*** Supplied data ***
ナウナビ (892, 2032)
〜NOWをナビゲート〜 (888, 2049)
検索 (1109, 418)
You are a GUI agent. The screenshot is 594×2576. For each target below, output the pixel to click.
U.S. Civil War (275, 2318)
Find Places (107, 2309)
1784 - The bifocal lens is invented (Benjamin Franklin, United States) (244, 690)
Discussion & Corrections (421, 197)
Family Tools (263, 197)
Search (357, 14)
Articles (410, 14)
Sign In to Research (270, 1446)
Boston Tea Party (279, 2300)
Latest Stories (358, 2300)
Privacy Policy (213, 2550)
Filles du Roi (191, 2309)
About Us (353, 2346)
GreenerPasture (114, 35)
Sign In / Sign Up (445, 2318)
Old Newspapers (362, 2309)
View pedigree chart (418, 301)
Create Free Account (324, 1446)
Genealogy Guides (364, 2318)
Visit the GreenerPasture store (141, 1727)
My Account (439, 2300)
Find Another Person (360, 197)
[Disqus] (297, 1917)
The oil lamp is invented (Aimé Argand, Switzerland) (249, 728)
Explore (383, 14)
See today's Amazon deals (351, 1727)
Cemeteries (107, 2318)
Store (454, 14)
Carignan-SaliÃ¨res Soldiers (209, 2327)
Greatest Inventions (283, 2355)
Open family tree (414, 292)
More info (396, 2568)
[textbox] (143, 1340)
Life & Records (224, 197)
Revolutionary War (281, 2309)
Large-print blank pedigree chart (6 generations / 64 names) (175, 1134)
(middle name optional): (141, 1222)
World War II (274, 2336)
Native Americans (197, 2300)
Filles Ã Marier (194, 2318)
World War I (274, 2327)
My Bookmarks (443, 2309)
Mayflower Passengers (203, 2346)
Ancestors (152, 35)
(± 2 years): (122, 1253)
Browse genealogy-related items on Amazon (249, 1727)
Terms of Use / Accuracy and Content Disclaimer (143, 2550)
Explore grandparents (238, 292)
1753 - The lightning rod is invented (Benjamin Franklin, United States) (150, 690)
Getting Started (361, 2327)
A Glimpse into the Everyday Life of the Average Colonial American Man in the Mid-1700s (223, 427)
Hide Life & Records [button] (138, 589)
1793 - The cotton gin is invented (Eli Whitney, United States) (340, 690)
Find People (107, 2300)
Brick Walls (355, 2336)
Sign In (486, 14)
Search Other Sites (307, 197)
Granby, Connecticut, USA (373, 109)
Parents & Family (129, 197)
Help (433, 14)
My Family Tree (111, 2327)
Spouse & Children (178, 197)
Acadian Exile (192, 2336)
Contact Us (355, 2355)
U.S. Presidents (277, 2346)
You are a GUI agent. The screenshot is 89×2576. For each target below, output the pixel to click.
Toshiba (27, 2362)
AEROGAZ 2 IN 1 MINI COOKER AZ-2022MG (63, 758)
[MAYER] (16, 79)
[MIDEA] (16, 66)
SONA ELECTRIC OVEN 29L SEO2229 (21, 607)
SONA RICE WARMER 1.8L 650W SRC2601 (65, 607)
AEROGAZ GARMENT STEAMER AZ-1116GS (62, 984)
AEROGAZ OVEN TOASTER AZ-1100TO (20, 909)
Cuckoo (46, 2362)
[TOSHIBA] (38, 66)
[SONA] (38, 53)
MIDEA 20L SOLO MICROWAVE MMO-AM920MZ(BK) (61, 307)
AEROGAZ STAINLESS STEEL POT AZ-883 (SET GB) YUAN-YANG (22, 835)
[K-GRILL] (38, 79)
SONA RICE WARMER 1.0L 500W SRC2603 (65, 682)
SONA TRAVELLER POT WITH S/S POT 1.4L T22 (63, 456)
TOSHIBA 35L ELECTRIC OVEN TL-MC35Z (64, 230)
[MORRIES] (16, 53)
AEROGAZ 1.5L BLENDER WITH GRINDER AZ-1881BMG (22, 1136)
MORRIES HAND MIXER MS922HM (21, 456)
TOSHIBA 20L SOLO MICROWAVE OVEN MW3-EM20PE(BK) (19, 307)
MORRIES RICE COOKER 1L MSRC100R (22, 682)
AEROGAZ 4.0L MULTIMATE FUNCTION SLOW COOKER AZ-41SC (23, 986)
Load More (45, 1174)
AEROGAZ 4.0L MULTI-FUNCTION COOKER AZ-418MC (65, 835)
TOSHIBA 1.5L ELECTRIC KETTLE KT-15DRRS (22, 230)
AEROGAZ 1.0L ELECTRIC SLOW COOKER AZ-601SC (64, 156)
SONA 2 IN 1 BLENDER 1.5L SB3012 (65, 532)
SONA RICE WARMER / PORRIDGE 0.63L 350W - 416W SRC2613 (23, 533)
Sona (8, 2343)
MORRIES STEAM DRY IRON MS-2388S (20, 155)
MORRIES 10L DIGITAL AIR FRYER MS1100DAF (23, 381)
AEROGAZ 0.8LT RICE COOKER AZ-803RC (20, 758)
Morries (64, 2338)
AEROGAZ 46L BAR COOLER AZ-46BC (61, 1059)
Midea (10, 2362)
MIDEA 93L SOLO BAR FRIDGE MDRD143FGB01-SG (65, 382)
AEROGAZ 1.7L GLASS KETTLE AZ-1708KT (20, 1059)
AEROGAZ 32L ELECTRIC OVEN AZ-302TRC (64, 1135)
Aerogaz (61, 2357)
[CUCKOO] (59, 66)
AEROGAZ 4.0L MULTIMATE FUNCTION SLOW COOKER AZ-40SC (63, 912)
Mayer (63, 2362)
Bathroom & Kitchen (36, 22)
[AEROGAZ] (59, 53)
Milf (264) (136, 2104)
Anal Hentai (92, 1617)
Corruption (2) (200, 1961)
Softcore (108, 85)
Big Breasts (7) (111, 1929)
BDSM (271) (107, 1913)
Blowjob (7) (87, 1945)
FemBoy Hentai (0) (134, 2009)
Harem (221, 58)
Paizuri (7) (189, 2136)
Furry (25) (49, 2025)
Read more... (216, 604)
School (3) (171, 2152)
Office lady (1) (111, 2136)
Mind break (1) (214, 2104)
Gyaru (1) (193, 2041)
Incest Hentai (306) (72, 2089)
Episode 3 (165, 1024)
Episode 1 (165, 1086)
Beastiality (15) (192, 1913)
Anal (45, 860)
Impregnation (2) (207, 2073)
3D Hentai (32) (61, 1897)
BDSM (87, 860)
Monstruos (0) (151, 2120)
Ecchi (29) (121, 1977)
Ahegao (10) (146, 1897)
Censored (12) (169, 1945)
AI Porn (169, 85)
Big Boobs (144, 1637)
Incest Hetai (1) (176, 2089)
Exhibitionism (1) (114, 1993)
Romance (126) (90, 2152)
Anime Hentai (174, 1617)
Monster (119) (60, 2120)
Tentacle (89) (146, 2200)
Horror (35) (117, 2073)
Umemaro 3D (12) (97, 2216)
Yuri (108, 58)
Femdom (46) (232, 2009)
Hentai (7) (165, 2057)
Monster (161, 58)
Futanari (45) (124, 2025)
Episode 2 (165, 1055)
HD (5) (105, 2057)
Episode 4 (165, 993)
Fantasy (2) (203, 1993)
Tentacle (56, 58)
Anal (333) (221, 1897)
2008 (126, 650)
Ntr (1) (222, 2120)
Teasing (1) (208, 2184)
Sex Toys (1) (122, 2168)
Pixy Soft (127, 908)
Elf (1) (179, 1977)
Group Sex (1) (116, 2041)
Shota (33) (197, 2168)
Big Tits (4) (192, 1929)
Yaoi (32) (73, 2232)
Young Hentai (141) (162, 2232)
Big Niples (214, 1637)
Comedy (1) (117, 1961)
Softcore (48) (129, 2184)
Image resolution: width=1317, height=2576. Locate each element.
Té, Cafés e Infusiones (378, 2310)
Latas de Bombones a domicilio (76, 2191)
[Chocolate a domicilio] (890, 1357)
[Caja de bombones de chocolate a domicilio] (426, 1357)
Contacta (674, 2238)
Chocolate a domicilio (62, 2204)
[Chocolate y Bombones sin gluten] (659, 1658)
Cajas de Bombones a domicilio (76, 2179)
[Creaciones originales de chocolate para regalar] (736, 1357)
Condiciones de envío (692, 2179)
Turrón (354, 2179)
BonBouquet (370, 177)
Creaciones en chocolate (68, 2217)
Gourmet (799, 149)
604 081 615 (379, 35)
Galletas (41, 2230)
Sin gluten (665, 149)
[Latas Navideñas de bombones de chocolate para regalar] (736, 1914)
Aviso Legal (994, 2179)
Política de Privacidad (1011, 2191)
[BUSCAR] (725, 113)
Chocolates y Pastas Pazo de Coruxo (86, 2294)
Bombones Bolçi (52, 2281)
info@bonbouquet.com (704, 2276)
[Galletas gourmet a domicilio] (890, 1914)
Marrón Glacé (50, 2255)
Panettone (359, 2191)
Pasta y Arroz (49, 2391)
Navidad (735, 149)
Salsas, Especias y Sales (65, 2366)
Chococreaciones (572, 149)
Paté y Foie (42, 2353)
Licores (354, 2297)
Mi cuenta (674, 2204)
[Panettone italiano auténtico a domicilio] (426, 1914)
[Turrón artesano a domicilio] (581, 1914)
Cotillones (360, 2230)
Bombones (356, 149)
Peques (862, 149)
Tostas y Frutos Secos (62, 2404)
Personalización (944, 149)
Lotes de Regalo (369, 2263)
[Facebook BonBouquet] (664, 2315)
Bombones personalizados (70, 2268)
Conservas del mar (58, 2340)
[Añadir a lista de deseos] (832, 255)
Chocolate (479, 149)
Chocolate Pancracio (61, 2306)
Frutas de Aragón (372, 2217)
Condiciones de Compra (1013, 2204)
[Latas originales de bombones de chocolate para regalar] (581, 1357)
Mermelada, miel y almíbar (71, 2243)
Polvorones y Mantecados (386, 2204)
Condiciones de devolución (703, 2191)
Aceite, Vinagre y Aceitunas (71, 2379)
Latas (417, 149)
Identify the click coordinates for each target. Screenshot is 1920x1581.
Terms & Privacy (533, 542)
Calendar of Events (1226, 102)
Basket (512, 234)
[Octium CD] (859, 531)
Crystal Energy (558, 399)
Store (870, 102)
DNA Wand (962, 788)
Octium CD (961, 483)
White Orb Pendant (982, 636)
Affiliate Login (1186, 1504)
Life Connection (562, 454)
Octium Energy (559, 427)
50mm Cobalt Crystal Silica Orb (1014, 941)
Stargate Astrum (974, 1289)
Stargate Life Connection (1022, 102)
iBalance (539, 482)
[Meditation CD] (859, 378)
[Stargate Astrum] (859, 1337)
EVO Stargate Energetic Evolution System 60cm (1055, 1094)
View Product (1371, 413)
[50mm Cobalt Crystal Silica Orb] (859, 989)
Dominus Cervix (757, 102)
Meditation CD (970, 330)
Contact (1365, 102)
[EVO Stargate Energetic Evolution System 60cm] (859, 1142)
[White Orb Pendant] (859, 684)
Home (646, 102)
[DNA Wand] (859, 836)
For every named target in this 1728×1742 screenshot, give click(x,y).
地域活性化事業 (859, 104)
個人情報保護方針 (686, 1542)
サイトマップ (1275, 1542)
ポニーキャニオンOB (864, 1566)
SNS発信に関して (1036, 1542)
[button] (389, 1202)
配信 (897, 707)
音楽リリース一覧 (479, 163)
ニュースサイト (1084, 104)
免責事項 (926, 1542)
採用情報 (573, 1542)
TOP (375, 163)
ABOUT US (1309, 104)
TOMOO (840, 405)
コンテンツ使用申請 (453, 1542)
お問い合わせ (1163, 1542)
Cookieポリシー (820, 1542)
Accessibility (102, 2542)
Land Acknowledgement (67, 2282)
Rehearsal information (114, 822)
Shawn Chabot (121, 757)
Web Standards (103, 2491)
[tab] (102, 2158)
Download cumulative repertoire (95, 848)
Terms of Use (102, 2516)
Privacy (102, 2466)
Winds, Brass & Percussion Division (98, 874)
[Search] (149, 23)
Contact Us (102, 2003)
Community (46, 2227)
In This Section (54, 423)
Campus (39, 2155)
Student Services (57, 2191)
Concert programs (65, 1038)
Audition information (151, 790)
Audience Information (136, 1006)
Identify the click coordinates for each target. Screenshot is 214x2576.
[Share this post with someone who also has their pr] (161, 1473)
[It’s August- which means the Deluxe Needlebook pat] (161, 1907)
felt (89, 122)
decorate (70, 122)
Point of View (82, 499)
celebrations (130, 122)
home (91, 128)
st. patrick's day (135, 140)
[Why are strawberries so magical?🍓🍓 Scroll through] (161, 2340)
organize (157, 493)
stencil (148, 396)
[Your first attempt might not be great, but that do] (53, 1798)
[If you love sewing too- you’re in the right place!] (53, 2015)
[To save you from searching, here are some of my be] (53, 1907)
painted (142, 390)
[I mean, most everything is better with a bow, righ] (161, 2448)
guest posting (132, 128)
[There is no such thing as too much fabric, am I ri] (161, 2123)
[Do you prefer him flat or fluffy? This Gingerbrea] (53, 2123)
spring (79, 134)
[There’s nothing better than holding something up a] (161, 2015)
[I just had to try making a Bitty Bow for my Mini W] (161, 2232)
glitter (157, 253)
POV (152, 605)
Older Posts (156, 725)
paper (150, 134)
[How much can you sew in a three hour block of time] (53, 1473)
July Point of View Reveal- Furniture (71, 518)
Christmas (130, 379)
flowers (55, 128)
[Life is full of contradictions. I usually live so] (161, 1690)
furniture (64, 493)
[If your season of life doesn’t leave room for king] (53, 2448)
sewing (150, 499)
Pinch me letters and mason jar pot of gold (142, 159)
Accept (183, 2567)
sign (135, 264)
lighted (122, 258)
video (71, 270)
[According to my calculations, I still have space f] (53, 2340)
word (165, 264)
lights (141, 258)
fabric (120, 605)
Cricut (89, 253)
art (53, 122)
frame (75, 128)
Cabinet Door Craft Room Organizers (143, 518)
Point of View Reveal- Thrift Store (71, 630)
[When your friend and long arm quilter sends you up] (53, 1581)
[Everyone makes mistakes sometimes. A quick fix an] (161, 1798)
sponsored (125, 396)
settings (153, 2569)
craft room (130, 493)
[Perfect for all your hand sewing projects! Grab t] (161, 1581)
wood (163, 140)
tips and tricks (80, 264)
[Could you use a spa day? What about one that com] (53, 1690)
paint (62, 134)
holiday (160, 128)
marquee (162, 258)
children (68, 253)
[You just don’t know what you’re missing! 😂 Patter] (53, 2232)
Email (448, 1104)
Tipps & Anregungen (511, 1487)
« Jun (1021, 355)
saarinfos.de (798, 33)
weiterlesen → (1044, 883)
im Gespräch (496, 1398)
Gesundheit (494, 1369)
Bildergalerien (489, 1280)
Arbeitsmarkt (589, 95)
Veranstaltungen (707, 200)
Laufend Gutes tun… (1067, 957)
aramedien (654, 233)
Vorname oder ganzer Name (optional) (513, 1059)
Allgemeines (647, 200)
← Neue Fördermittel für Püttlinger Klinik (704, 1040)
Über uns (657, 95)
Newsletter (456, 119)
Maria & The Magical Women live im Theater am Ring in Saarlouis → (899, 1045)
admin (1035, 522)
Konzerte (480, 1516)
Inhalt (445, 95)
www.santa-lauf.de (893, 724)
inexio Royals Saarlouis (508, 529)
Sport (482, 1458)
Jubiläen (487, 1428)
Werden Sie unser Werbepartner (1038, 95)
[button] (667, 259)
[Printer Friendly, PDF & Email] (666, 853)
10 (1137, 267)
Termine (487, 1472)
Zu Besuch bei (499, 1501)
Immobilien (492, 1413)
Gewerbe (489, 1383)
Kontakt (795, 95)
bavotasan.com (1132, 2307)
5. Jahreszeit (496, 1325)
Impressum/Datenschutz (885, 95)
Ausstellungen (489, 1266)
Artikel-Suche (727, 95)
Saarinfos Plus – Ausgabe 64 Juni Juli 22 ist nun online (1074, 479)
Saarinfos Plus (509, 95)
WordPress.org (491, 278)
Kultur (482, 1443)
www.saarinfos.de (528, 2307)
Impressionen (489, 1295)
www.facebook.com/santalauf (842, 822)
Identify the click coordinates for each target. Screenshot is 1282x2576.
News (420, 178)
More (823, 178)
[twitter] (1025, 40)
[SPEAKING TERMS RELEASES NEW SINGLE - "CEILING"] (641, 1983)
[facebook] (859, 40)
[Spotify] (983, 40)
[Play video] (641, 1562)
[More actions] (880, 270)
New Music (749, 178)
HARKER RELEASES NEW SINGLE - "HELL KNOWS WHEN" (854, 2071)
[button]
***
§ **Required action**:
All lines with the word "regalar" need to be copied from the data above.

§ **Output for this exercise**:
[Creaciones originales de chocolate para regalar] (736, 1357)
[Latas Navideñas de bombones de chocolate para regalar] (736, 1914)
[Latas originales de bombones de chocolate para regalar] (581, 1357)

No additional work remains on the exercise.